Understanding Lucene Flush in Elasticsearch

In Lucene, a flush means writing in‑memory data to disk and creating a new segment; in Elasticsearch this corresponds to a refresh operation.

Why Excess Segments Matter

During bulk indexing with esrally, more segments than expected were observed. Too many segments degrade search speed, slow index opening (due to random I/O while loading each segment), and increase memory usage.

Search must traverse all segments and merge results.

Opening a shard can become N‑times slower; force‑merging segments reduces open time.

Memory consumption drops after reducing segment count (e.g., from 11 GB to 6 GB in a 1 TB index).

Concurrent Writes per Shard

A single Elasticsearch shard permits multi‑threaded concurrent writes. If a cluster has only one shard, write concurrency equal to the CPU core count can fully utilize the CPU.

Each shard holds an InternalEngine that wraps Lucene’s IndexWriter. The typical write flow is:

// initialization
Directory index = new NIOFSDirectory(Paths.get("/index"));
IndexWriterConfig config = new IndexWriterConfig();
IndexWriter writer = new IndexWriter(index, config);
// create a document
Document doc = new Document();
doc.add(new TextField("url", "www.elasticsearchbook.cn", Field.Store.YES));
// index the document
writer.addDocument(doc);
writer.commit();

Updates acquire a lock on the document’s _id, but new documents are written concurrently via the shared IndexWriter.

How IndexWriter Supports Concurrency

When multiple threads call IndexWriter, it creates a DocumentsWriterPerThread (DWPT) for each thread. Each DWPT has its own buffer, which is eventually flushed as an independent segment file. High write concurrency therefore produces many small segments.

Detailed Document Write Process

Allocate DWPT

For each concurrent thread, a DWPT is allocated and placed in a LIFO list. If the list is empty, a new DWPT is created; otherwise, the most recently used DWPT is reused, limiting the number of active buffers.

if (freeList.isEmpty()) {
    return newThreadState();
} else {
    threadState = freeList.remove(freeList.size() - 1);
}

Write Document to DWPT Buffer

The actual buffer write is omitted for brevity.

Check Flush Conditions

Lucene decides to flush based on three checks:

Document count reaches a threshold (Elasticsearch leaves this unlimited).

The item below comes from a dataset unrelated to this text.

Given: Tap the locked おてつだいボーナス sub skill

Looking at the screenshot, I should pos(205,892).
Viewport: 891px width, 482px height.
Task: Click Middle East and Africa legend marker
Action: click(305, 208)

Total buffer usage across all DWPTs exceeds a limit (default 10 % of heap memory, derived from indexing buffer).

A single DWPT’s buffer exceeds RAMPerThreadHardLimitMB (default 1945 MB, rarely reached).

Additional flush triggers in Elasticsearch include:

Periodic refresh

Manual refresh

flush (pre‑7.x triggers a refresh; post‑7.x does not)

syncedFlush

Execute Flush

When a DWPT is marked for flush, it is checked out of the thread pool without acquiring a lock, so ongoing writes continue using a new DWPT. The flush itself runs on the marked DWPT, and the operation does not block bulk indexing.

During a periodic refresh, Elasticsearch calls Lucene’s flushAllThreads(), which marks all DWPTs as pending, moves them to flush queues, and then flushes them without blocking new writes.

Key Takeaways

This analysis (based on Elasticsearch 7.1) shows that Lucene’s flush writes data to the OS cache (similar to an Elasticsearch refresh) but does not perform an fsync; Elasticsearch’s flush maps to Lucene’s commit .

A single shard can handle concurrent writes efficiently, but excessive concurrency per shard creates many DWPTs, leading to a proliferation of small segments. When bulk indexing, balance the total concurrency across shards to avoid segment explosion.

The principles are similar in other systems such as HBase, where a memstore is flushed to disk while new writes continue in a fresh memstore.